In a three period OLG setup, we can have saving without capital. The middle aged work (receiving income Y), and they lend to the young, and in retirement get paid back by the now middle aged. Suppose, however, that because of some credit friction the amount the young can borrow gross of interest payments is fixed at D, and let d=D/Y<1. The middle aged would like to lend them enough to smooth consumption, so the supply of loans in steady state is (given log utility)

b (Y-D)/ (1+b)

where Y-D is middle age income net of repaying loans taken out when young. The demand for loans is

D (1+n)/(1+r)

The borrowing limit is gross of interest, so with no population growth actual borrowing is D/(1+r). With population growth there are more of the young than middle aged, so we need to scale up loan demand accordingly. The real interest rate equates demand and supply, which implies

1+r = j + jn       where              j = (1+b)d/b(1-d)

Now if d is small, j could be less than one, which reduces the sensitivity of interest rates to population growth, although a fall in population growth still reduces rates. However this also means that the gross interest rate (1+r) could be less than one, so the steady state real interest rate could be negative.

The middle aged need to save for retirement, but the only way they can do this is by lending to the young. The higher the real interest rate, the less the young can borrow because of the credit friction. In that situation, the real interest rate could easily be negative, because only then will the young be able to borrow enough to allow the middle age to consumption smooth when they retire.

The key result that Eggertsson and Mehrotra explore is that a credit crunch - a fall in D - could lower real interest rates into negative territory, and could therefore generate secular stagnation. They consider how inequality could be incorporated into the model, and then embed the model in a nominal framework. Nominal wage rigidity is added (using a similar mechanism to that in the Schmitt-Grohe and Uribe paper I discussed here), and the implications for monetary and fiscal policy explored. So I have only touched on the paper here, but as this three period OLG set-up is not standard I thought this post might be useful.


  1. "The higher the real interest rate, the less the young can borrow because of the credit friction."
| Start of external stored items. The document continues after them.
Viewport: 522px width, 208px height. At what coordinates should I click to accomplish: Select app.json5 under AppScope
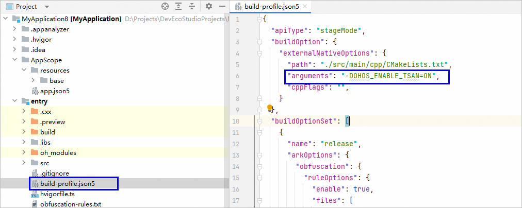tap(55, 91)
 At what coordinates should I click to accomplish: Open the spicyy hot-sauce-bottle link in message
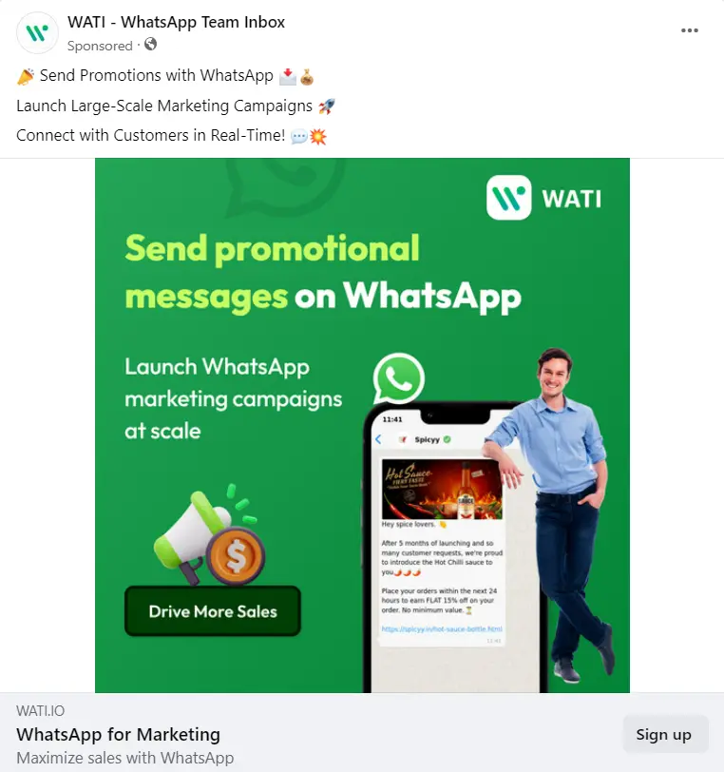tap(442, 628)
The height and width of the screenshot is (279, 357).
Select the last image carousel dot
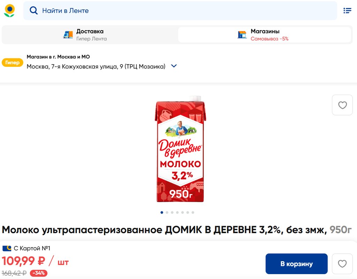[193, 213]
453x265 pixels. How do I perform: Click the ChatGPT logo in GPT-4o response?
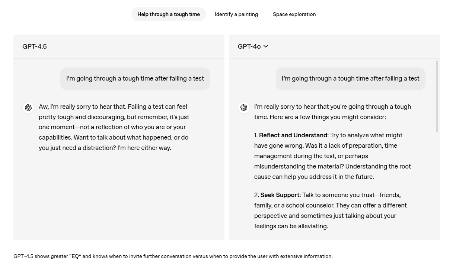coord(244,108)
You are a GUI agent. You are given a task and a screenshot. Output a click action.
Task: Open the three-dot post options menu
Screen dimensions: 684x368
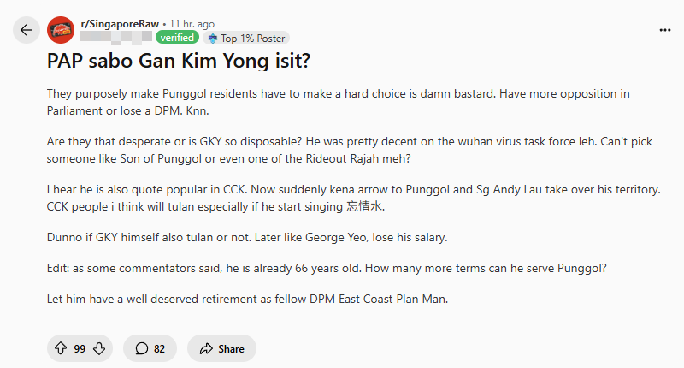665,30
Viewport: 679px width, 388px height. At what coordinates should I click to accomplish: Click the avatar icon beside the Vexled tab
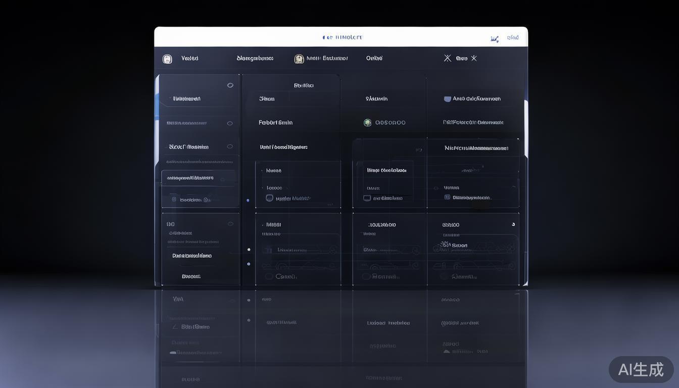(x=167, y=59)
    I'm glad you pointed this out, because in this model cutting interest rates raises consumption for no other reason than that, for an assumed cap on principal plus interest, lenders can then lend a higher principal (apart from a temporary transitional effect when rates change). As a role for the interest rate, this is rather unconventional and they perhaps should have said more about it. It's also worth noting that if you instead assume that the credit cap applies to principal net of interest, that the relationship between interest rates and income is reversed.

  2. Nick Rowe
    criticises this paper because the existence of land (or any other asset which has a real positive rental yield) blows up the model. The middle aged don't bother lending to the young at negative real rates, they buy land off the old, keep the rents, and then sell the land to the next lot of middle aged. I'm not an economist, so can't tell who is right here, although Prof Rowe does seem to make sense. Another good argument for a land value tax?
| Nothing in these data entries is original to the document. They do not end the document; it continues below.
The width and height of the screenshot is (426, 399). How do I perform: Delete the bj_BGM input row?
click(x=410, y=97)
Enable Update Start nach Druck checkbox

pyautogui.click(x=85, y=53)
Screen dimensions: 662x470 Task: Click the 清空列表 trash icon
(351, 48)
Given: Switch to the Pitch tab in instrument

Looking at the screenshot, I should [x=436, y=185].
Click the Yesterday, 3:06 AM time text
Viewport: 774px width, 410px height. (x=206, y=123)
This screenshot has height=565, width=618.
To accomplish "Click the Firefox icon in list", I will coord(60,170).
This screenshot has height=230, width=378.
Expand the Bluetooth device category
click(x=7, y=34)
    1. That is what is traditionally going on in two period OLGs: normally with capital, but land or government debt will do. In the real world that obviously happens. However its not clear to me why the real return on land has to be positive, as Nick asserts.

      It is also true that the young borrow. So we need a model with both, which is what the authors of this paper say they intend to do next. I look forward to seeing whether this 'blows up' their analysis.

    2. Have you read Homburg's paper? It's not my area but I have heard this point about land raised by several German academics over the years when talking about the possibility of r < g in the longer run.